Because there is a large number of unique locations in the customer records, I decide to keep the top 15 locations and bin the rest into a ‘Other’ category as it covers about 60% of the customers already.

# Compute and plot top 15 locations by count
top_15_locations = df['CustLocation'].value_counts().nlargest(15).index
df['Top15Location'] = df['CustLocation'].where(df['CustLocation'].isin(top_15_locations), 'Other')

top_15_location_counts = df['Top15Location'].value_counts().sort_values()

plt.figure(figsize=(10,6))
top_15_location_counts.plot(kind='barh', color='skyblue')
plt.title('Top 15 Customer Locations plus Other')
plt.xlabel('Count')
plt.ylabel('CustLocation')
plt.tight_layout()
plt.show()

Location Distribution

3. Account Balance and Transaction Amounts Account Balance and Transaction Amounts were foudn to be heavily skewed, which is very common in real-world scenarios. Log transformation was applied to both to better visualise its distribution.

# Histogram of Customer Account Balance (log-transformed)
df['log_balance'] = np.log1p(df['CustAccountBalance'] + 1)

plt.figure(figsize=(8, 5))
sns.histplot(df['log_balance'], bins=50, kde=True)
plt.title('Log-Transformed Customer Account Balance Distribution')
plt.xlabel('Log(1 + Balance) (INR)')
plt.ylabel('Count')
plt.show()

Accout Balance Distribution

# Histogram of Transaction Amounts (log-transformed)
df['log_amount'] = np.log1p(df['TransactionAmount (INR)'] +1)

plt.figure(figsize=(8, 5))
sns.histplot(df['log_amount'], bins=50, kde=True)
plt.title('Log-Transformed Transaction Amount Distribution')
plt.xlabel('Log(1 + Amount) (INR)')
plt.ylabel('Count')
plt.show()

Transaction Amount Distribution

4. Age

# Additional: Analyze customer age if needed
if 'CustomerDOB' in df.columns:
    current_date = pd.to_datetime('today').normalize()
    df.loc[df['CustomerDOB'] > current_date, 'CustomerDOB'] -= pd.DateOffset(years=100)
    df['Age'] = (current_date - df['CustomerDOB']).dt.days // 365

sns.histplot(df['Age'], bins=20)
plt.title('Customer Age Distribution')
plt.xlabel('Age')
plt.show()

Age Distribution

Age was computed from the difference between current date and customer’s DOB, and then was ploted in a historgram.

5. EDA Summary:

  • Visualized distributions: account balance and transaction amounts (log-transform to handle skew).
  • Grouped top 15 locations (covering 60% of all customers), assigned ‘Other’ for analysis clarity.
  • Filtered out ages <18 and >90 for robust modeling.

Feature Engineering

After EDA, I then proceeded to feature engineering before applying clustering methods to group customers into 4 segments. These include aggeregate customer activities in terms of their transaction sums, recency, frequency. I also generate interaction features, such as age bins, age-bins-location mix, gender-location mix, age-bins-gender mix, location based GDP per hear as attributes.
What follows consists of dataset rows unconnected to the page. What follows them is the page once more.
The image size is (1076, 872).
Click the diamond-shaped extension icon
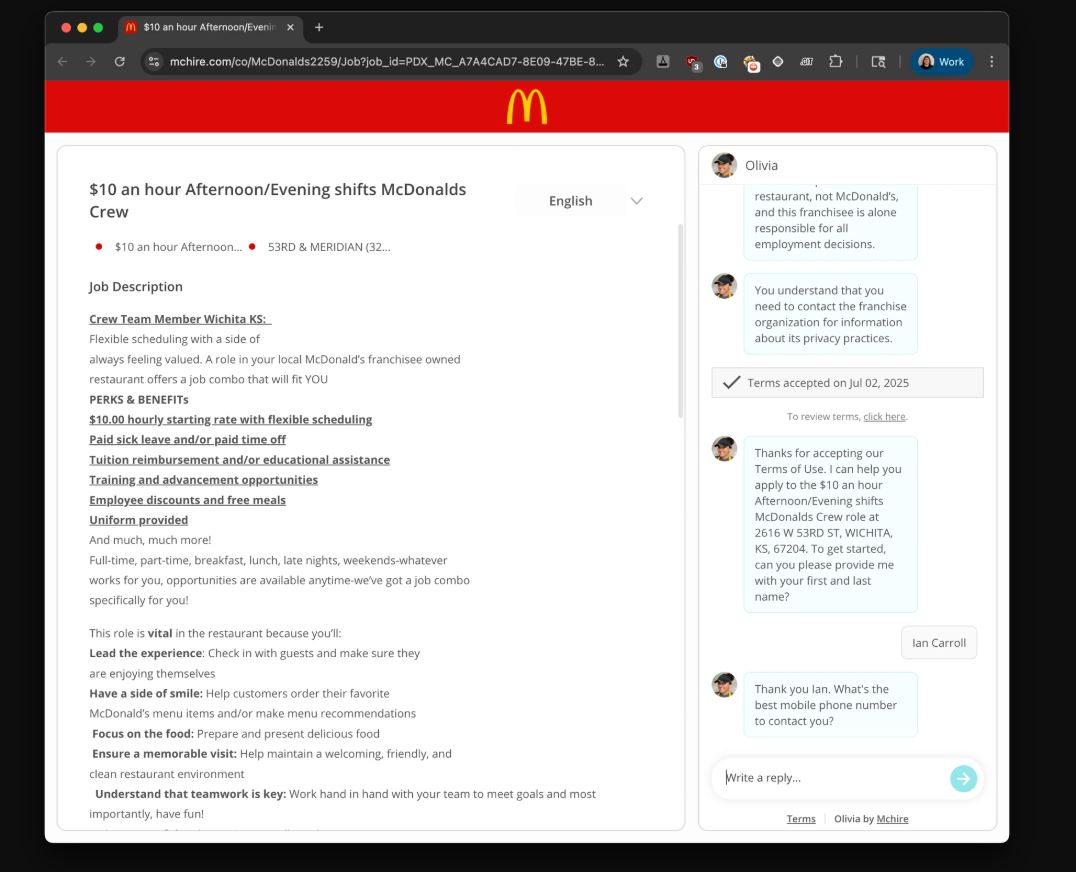777,61
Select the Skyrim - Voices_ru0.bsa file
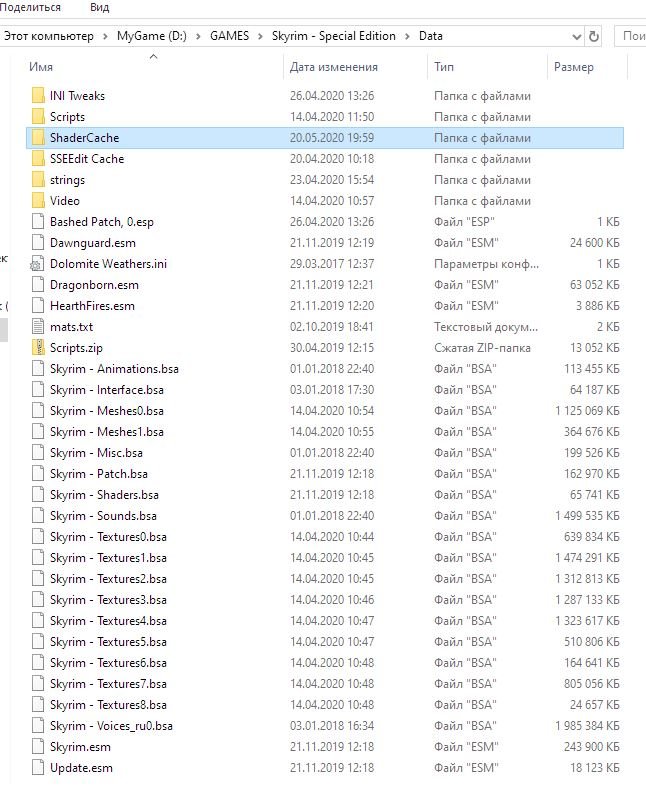 point(111,726)
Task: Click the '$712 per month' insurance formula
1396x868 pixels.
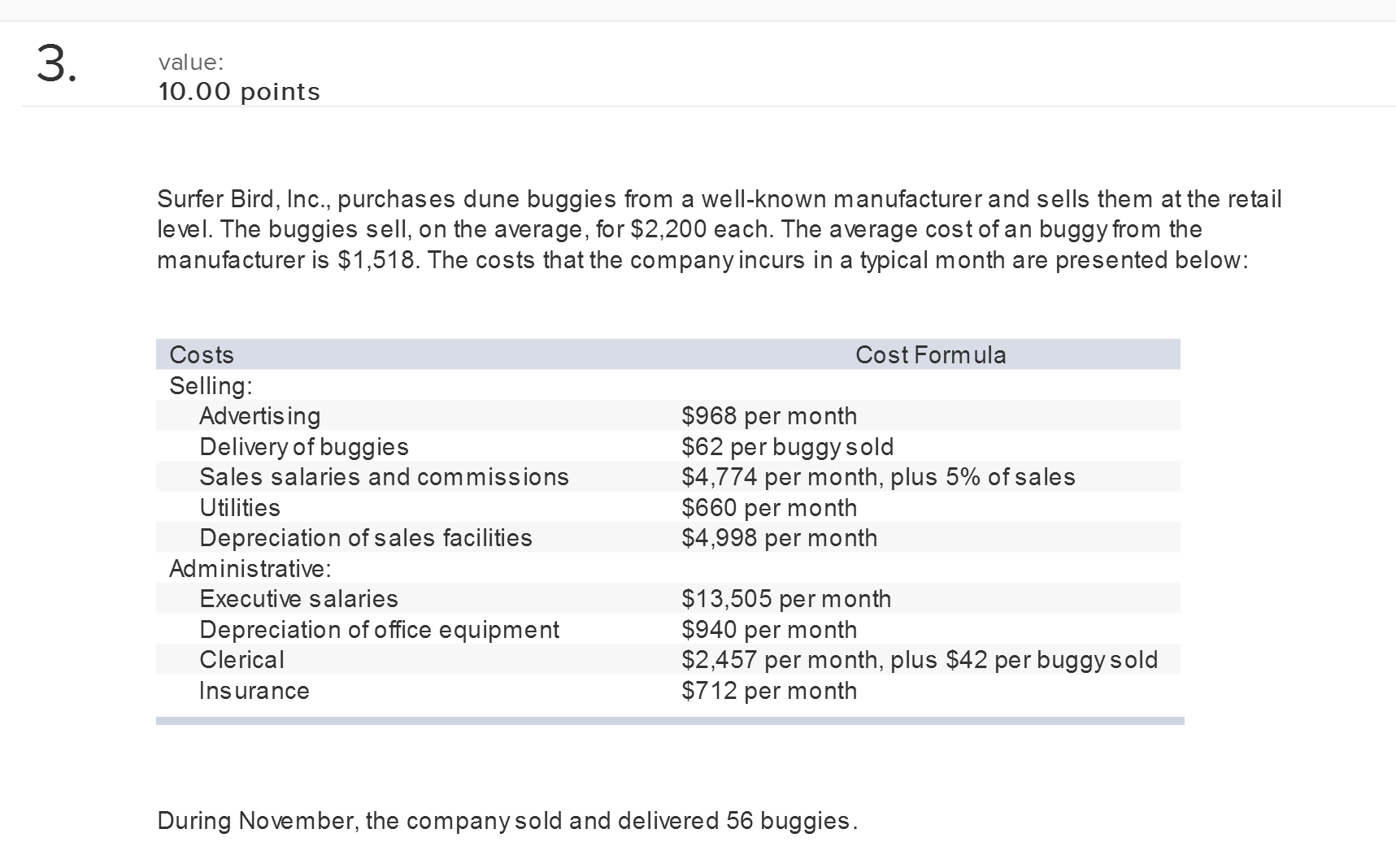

# Group transactions by CustomerID to get aggregate behavioral and value metrics
customer_report = df.groupby('CustomerID').agg({
    'TransactionAmount (INR)': ['sum', 'mean', 'count'],
    'CustAccountBalance': 'last',
    'TransactionDate': ['min', 'max']
})
customer_report.columns = ['TotalTransSum', 'AvgTransAmount', 'TransCount', 'EndBalance', 'FirstTrans', 'LastTrans']

customer_report['Log_TotalTransSum'] = np.log1p(customer_report['TotalTransSum'])
customer_report['Log_AvgTransAmount'] = np.log1p(customer_report['AvgTransAmount'])
customer_report['Log_EndBalance'] = np.log1p(customer_report['EndBalance'])

customer_report['RecencyDays'] = (pd.to_datetime('today') - customer_report['LastTrans']).dt.days
customer_report.reset_index(inplace=True)

features = ['Log_TotalTransSum', 'Log_AvgTransAmount', 'TransCount', 'Log_EndBalance', 'RecencyDays']
scaler = RobustScaler()
X_scaled = scaler.fit_transform(customer_report[features])

Customer Segmentation

Now, it goes to the main task, using K-means clustering to put customers into 4 segments. The reason why I picked 4 segments and K-means clustering is based on a recent systematic review on algorithmic customer segmentation, that K-means clustering with 4 segments is found to be the most common method in using machine learning methods to group customers. For more details, see Salminen, J., Mustak, M., Sufyan, M. et al..

kmeans = KMeans(n_clusters=4, random_state=42)
customer_report['Segment'] = kmeans.fit_predict(X_scaled)

segment_profile = customer_report.groupby('Segment').agg({
    'CustomerID': 'count',
    'TotalTransSum': 'sum',
    'AvgTransAmount': 'mean',
    'EndBalance': 'mean'
}).rename(columns={'CustomerID': 'NumOfCustomers'})

# Calculate percentage revenue/profit per segment
total_revenue = segment_profile['TotalTransSum'].sum()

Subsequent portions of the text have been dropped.